Cleveland was the popular choice for the location for the Rock Hall, winning out over Memphis Tennessee, New York City, and Cincinnati, Ohio. At the time, some couldn’t understand why Cleveland was the right place for the museum. Wikipedia says, “Cleveland lobbied hard to be chosen, citing the facts that one-time Cleveland disc jockey Alan Freed is widely credited with promoting the new genre (and the term) of "rock and roll", and that Cleveland was the location of the first rock and roll concert.” But, others imply that it was primarily due to the money that the city was able to offer. My recollection at the time was that the city was desperate for something to revive the downtown lakefront area, and the Rock Hall fit in very well to the image, and the potential tourist drawing power, that the city needed. So the city found the money needed.

The building doesn’t seem to evoke the rock and roll feeling though. It was designed by I.M. Pei, also known for the pyramid design in the Louvre, in Paris, France. I visited the building when it first opened, and found the outside to be cold and severe looking, with the interior too museum-like.

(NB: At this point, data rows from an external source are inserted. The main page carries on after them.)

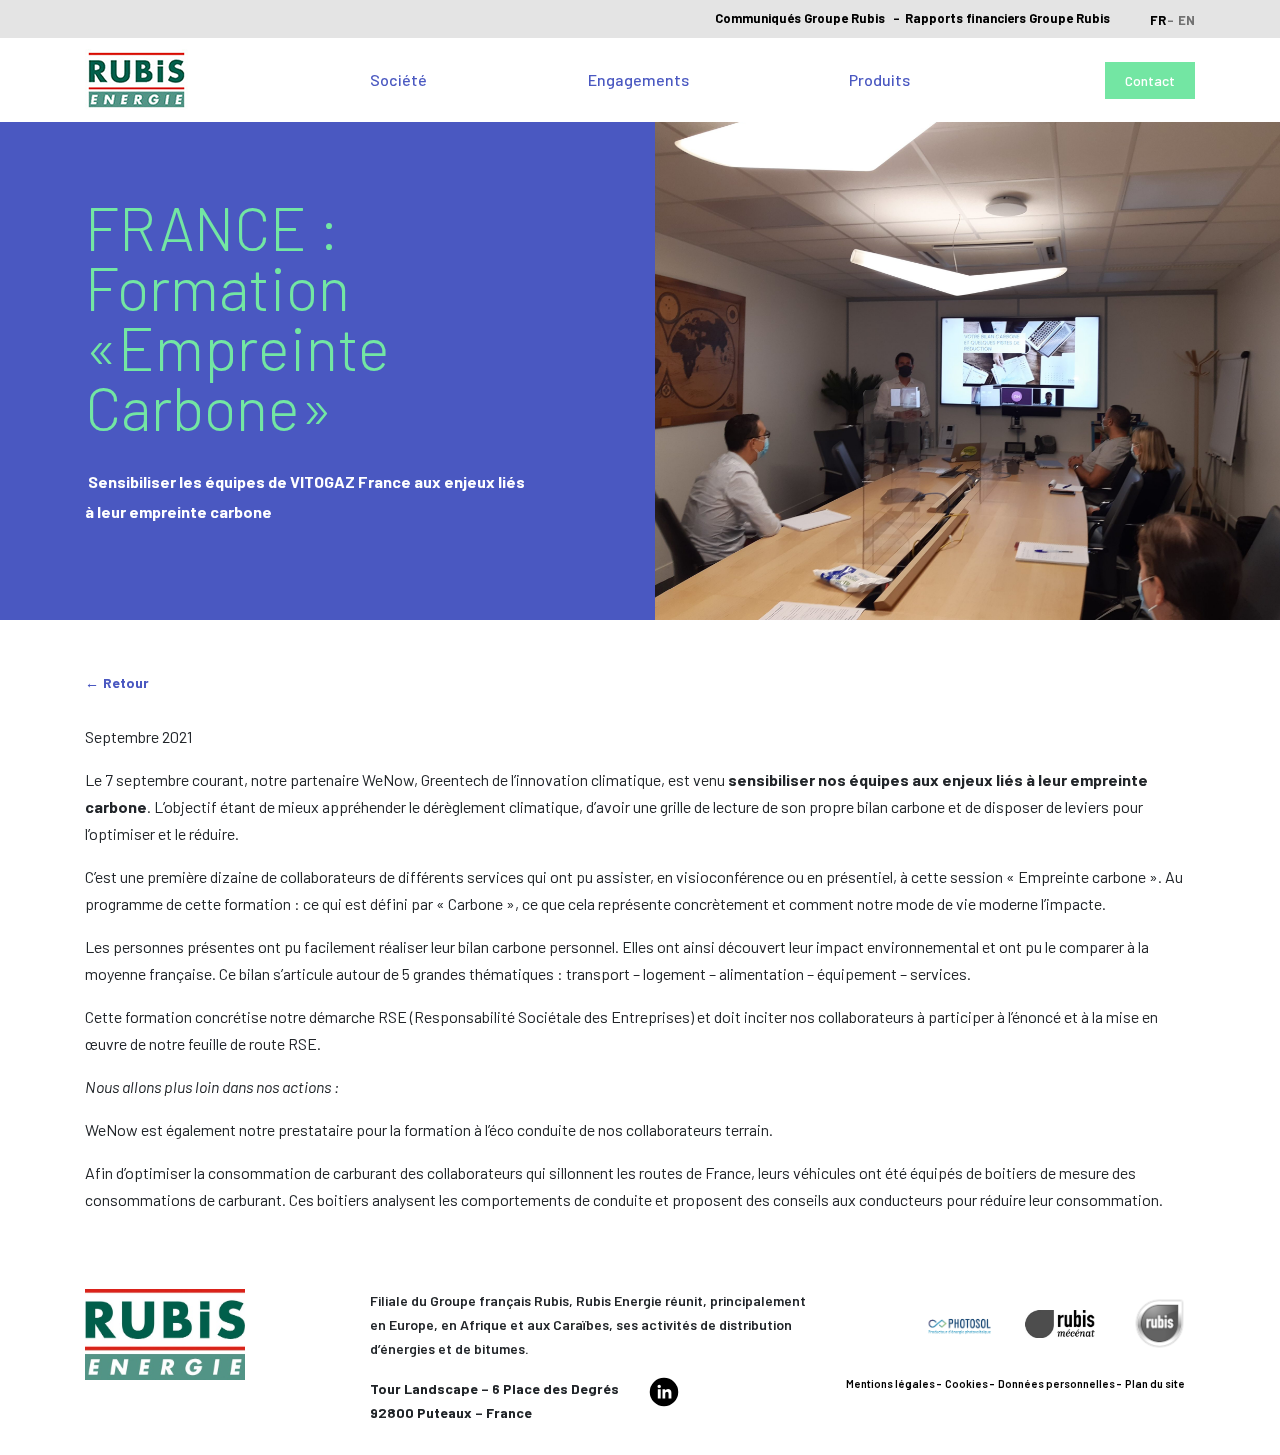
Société (398, 79)
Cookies (966, 1383)
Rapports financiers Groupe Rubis (1007, 18)
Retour (126, 682)
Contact (1150, 80)
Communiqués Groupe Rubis (800, 18)
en (1186, 20)
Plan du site (1155, 1383)
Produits (879, 79)
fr (1158, 20)
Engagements (638, 79)
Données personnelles (1056, 1383)
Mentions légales (890, 1383)
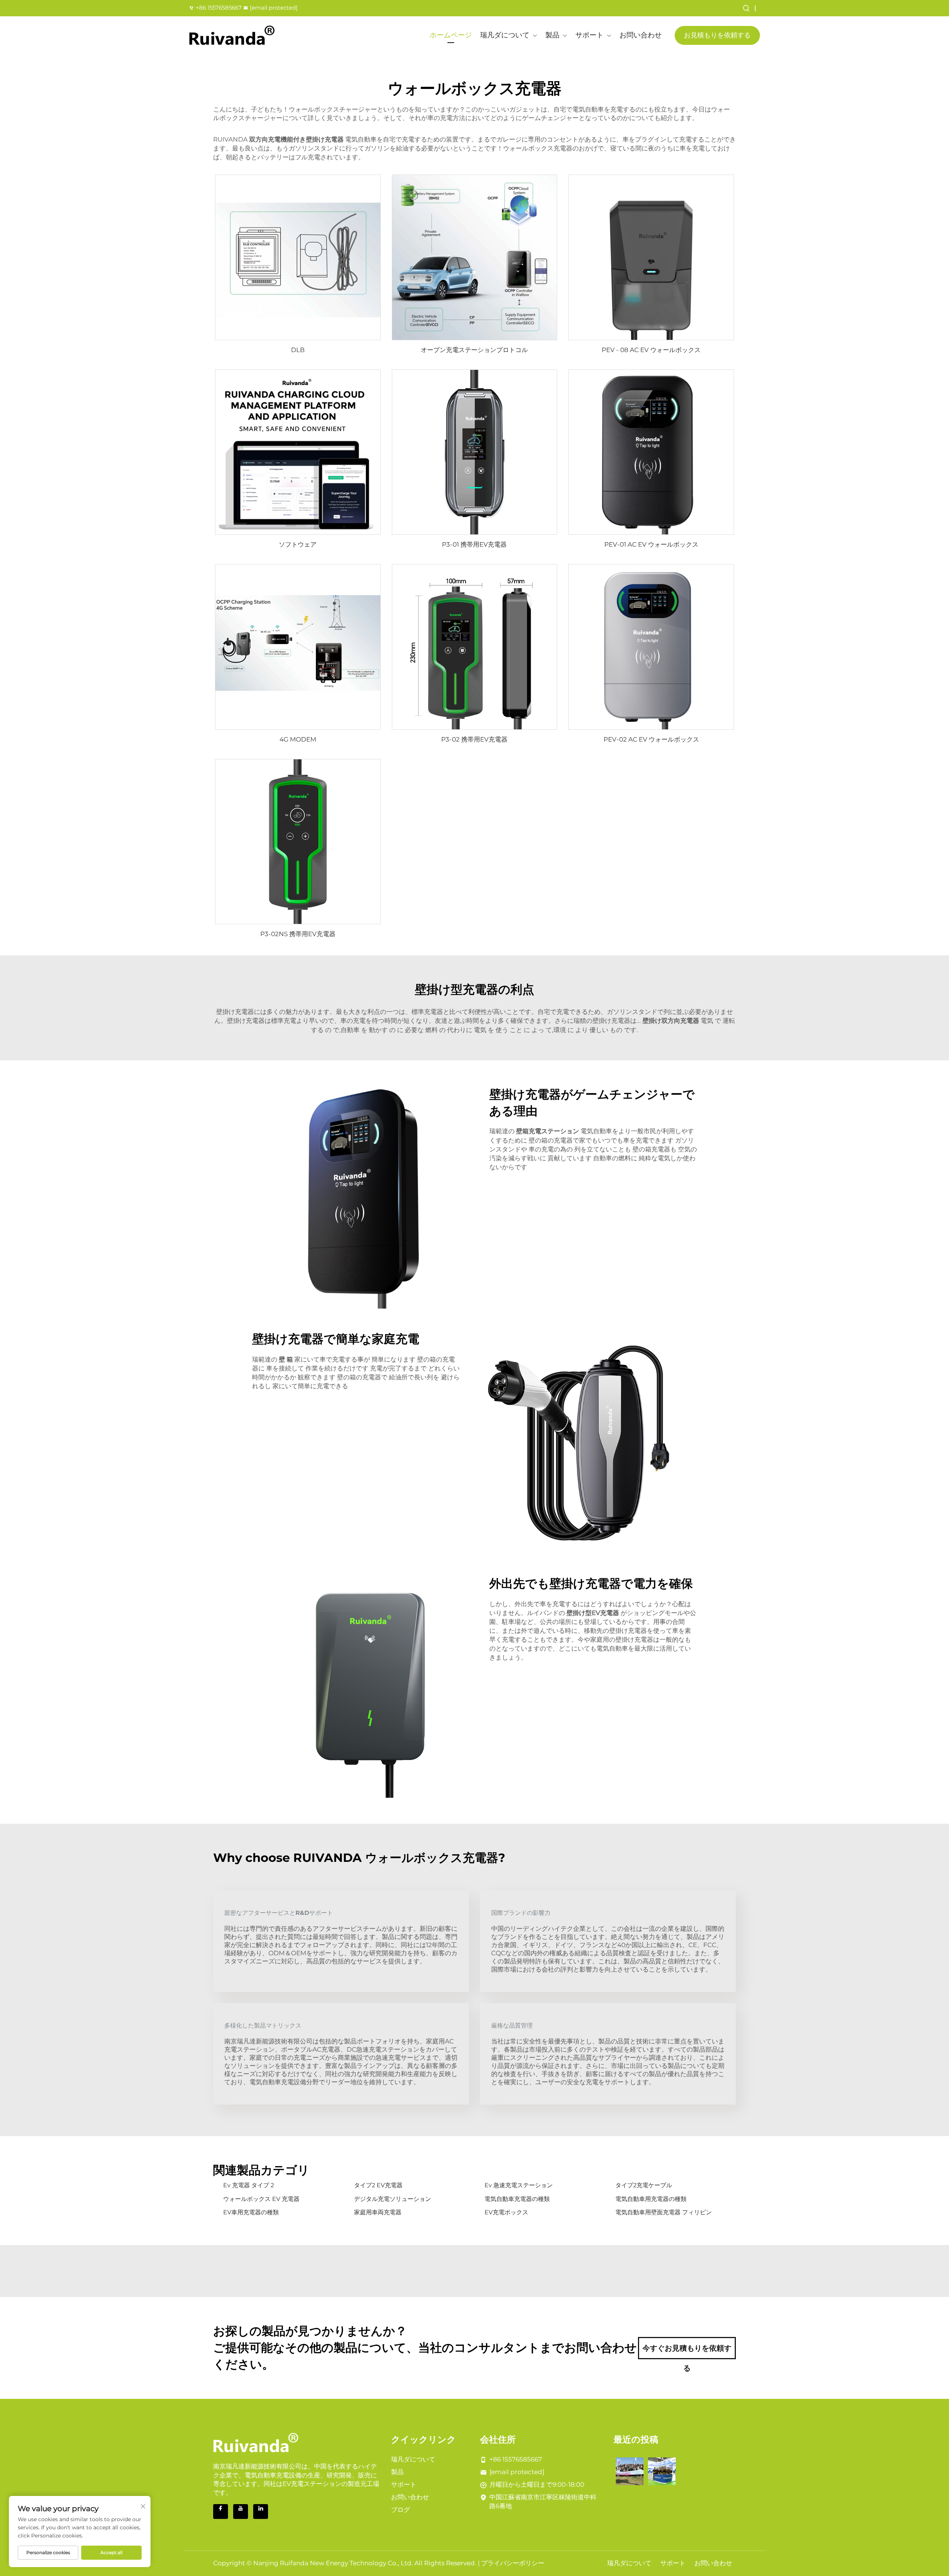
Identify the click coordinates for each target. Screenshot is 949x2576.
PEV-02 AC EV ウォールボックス (651, 739)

Over the years they have changed some of the presentation of the rock memorabilia and I think the displays are a little better, but there isn’t much that can be done about the building itself. One notable thing about the setting is that, seen from the air, the courtyard in the front looks like a giant turntable from a record player. Unfortunately, it gets lost on most people who really can’t see it from the air.

The inductees for 2008 were announced on Thursday, December 13, with the induction ceremonies in New York City on March 10, 2008. Wait, was that NEW YORK CITY? Why not Cleveland? Here is another problem with the Rock Hall. It’s that Cleveland gets no respect. The city’s residents contain probably some of the most hard-core rock and roll fans in the nation, and they certainly support the rock artists when they schedule performances in Cleveland. Sadly, it could be the Rock Hall people themselves who don’t take the chance to have an induction ceremony here in Cleveland, giving some much needed credibility to the Hall.

Another annual controversy is always over who gets inducted. I always seem to question at least one inductee every year. This year I question the induction of Leonard Cohen. I actually have one of his albums (Songs of Leonard Cohen) and there is no way I would have ever considered his style as rock. The questionable qualifications may be another component to why the Rock Hall may not have the credibility that it desires - and needs - to be a serious draw for the city.

Still, the Rock Hall is a good place to visit for fans of the genre, with plenty of memorabilia. If you do visit, while you’re in the area, check out the Great Lakes Science Center, right next door. It’s interesting AND great fun for all ages.
UPDATE: 12/19/2007 - The Rock Hall people have just announced that THEY WILL hold the induction ceremonies in Cleveland for 2009. Great news for the city - even though we have to wait over a year.